Je voudrais ici signaler l’initiative de Philippe Pratx, très attaché à l’occitan albigeois, qui oeuvre beaucoup à la reconnaissance des langues régionales. Il milite contre une présentation de l’histoire littéraire française qui efface bien souvent les littératures de langue régionale. Il souhaite, et on ne peut que lui donner raison, que l’enseignement de l’histoire de la littérature intègre l’apport de l’occitan, du basque, du breton, de l’alsacien, du picard, du corse, du créole, etc. Il a dirigé une belle anthologie intitulée Florilangues, publiée par le Collectif pour les littératures en langues régionales à l’école. Il montre toute la richesse culturelle qu’il y a à s’ouvir à la diversité des langues.
Un patrimoine à préserver… sans séparatisme
Défendre les langues régionales, c’est une nécessité. Leur diversité représente une richesse culturelle qu’il faut préserver, de la même façon qu’il faut préserver les écosystèmes et la diversité du vivant. Chaque langue a sa façon de penser, de dire les choses avec des nuances propres. Il y a, aujourd’hui, régulièrement, dans le monde, des langues qui meurent faute de locuteurs capables de les parler, et cela représente une perte immense pour le patrimoine culturel de l’humanité.
Il faut donc défendre les langues régionales, mais il faut le faire pour de bonnes raisons. Or, il n’y a qu’un pas de la passion linguistique au repli régionaliste. Il ne faut pas se leurrer : derrière l’intention très louable de perpétuer des traditions ancestrales, peut se cacher une ambition beaucoup plus offensive et identitaire. J’ai déjà vu, à Nice, le graffiti suivant sur un mur : « Parla la tiéu lenga », à côté de cet autre : « Oumagio a la Segurana ». Il y ici une revendication identitaire, un rejet implicite du français comme longue importée, et une valorisation de la figure de Catherine Ségurane plus ou moins érigée en Jeanne d’Arc niçoise. Il faut le dire clairement : il faut cultiver un intérêt humaniste pour le trésor linguistique, littéraire et culturel que constituent les langues de France, mais se méfier de toute tentative de récupération politique, qui transformerait cet intérêt en enjeu identitaire.

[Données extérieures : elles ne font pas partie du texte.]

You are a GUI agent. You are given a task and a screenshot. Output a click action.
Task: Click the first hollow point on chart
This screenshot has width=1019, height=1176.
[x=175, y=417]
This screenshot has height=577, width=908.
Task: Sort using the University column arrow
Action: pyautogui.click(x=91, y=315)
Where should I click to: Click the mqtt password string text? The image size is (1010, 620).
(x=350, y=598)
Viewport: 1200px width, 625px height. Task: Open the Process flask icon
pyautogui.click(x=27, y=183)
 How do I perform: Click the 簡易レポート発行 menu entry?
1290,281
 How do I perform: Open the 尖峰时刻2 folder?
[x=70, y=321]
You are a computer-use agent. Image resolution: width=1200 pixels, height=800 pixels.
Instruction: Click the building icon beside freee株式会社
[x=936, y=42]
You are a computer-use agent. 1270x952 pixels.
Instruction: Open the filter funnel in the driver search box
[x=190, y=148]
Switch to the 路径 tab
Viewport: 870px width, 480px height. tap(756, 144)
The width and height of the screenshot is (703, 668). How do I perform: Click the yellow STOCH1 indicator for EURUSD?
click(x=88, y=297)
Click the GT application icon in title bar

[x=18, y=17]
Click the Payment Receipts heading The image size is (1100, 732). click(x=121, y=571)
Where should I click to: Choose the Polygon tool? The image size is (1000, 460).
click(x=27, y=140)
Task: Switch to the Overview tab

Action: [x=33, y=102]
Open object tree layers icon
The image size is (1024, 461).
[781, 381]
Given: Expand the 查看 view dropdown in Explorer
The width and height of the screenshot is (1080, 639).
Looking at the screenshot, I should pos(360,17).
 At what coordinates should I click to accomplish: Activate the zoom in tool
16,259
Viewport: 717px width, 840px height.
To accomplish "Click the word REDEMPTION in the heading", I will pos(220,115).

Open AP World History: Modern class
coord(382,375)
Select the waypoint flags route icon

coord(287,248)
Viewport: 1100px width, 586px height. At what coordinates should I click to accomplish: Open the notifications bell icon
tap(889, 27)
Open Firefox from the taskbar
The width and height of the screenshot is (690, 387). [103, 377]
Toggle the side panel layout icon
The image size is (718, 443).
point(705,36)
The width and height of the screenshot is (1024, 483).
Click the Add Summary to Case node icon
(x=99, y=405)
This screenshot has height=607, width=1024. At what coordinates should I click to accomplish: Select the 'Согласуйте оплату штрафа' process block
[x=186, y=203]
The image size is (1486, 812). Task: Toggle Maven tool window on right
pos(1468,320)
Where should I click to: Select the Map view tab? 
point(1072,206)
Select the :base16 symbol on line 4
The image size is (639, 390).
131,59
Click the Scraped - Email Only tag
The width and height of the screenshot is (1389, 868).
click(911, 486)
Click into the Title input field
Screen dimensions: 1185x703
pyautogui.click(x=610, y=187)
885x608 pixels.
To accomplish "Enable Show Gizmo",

Il me semble que, lorsqu’on est fier de sa culture, on ne doit pas se recroqueviller sur celle-ci, mais s’ouvrir à toutes les autres. Ceux qui se recroquevillent sont ceux qui ont peur d’être contaminés. Il faut avoir une bien piètre opinion de sa culture, pour craindre que celle-ci risque de se perdre en s’ouvrant aux autres. Moi, je suis fier tout à la fois de mon enracinement niçois depuis quatre générations, de mes lointaines origines italiennes (par lointaines, j’entends que je n’ai pas appris l’italien à la maison), mais aussi de ma nationalité française. Il y a une façon humaniste de promouvoir les langues locales, consistant à défendre le trésor culturel qu’elles représentent pour toute l’humanité. Sans passéisme, sans repli identitaire, sans séparatisme. Mais avec amour pour nos langues régionales au pluriel. Et cela, dans une société toujours plus mondialisée, c’est essentiel.